INPUT FOR THIS TASK Start Marker

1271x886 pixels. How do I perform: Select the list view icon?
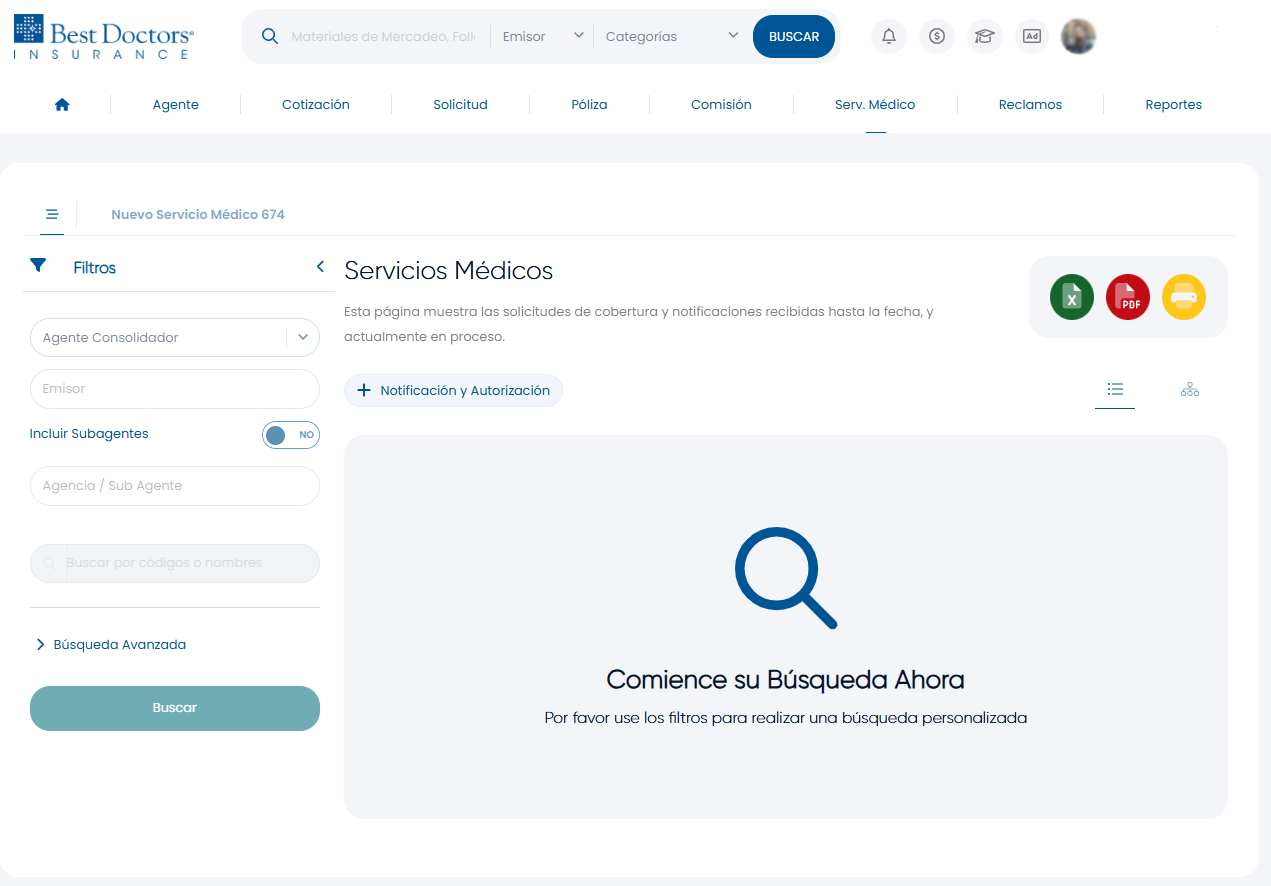(x=1115, y=389)
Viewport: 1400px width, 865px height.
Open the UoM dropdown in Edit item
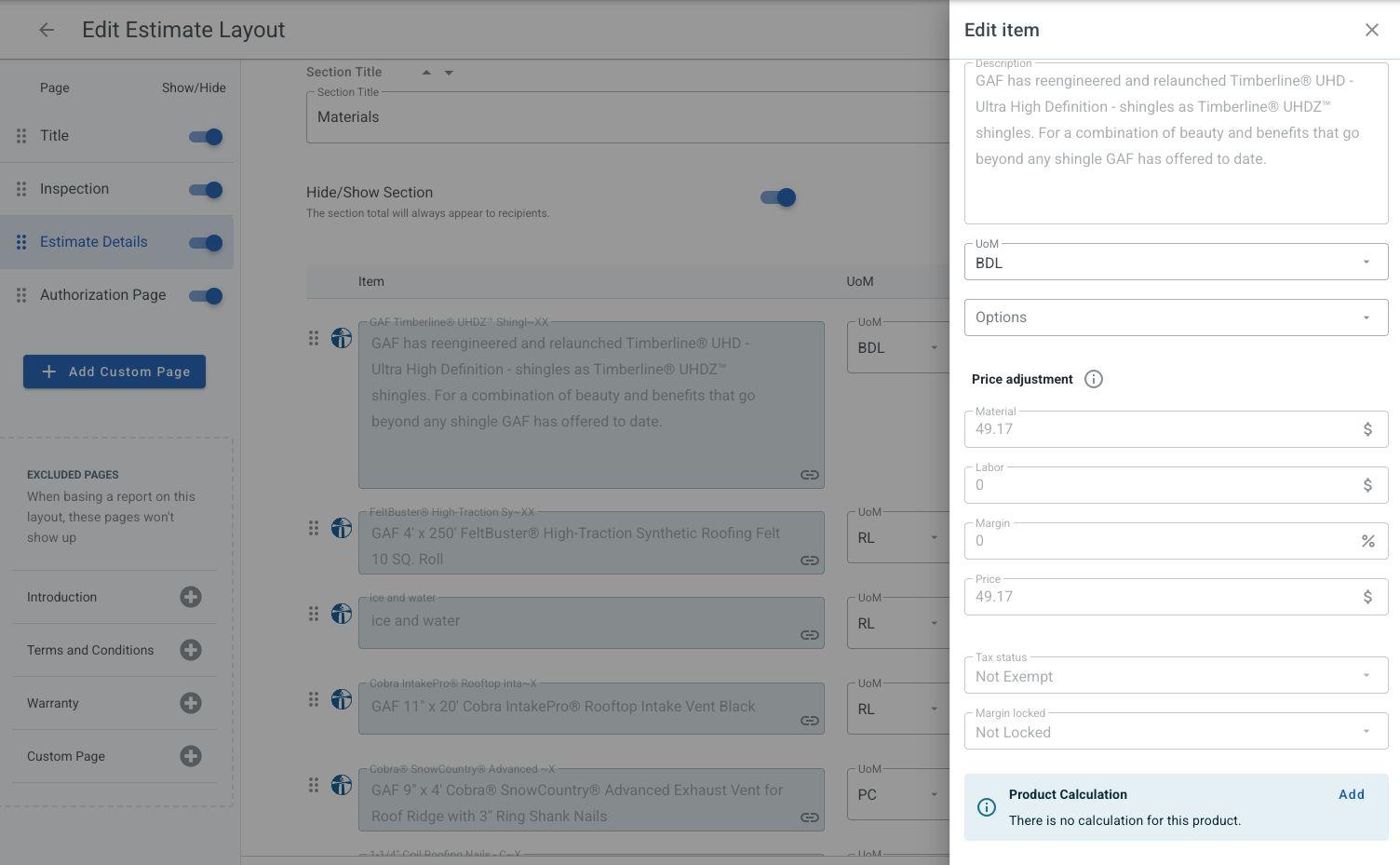tap(1176, 263)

INPUT FOR THIS TASK End Marker

Only the lines from the one holding "Viewport: 1400px width, 865px height." through the end of the data are to be printed, exactly as they stand and with no pictures.

- _OUTPUT OF THE EXERCISE_:
Viewport: 1400px width, 865px height.
Open the UoM dropdown in Edit item
tap(1176, 263)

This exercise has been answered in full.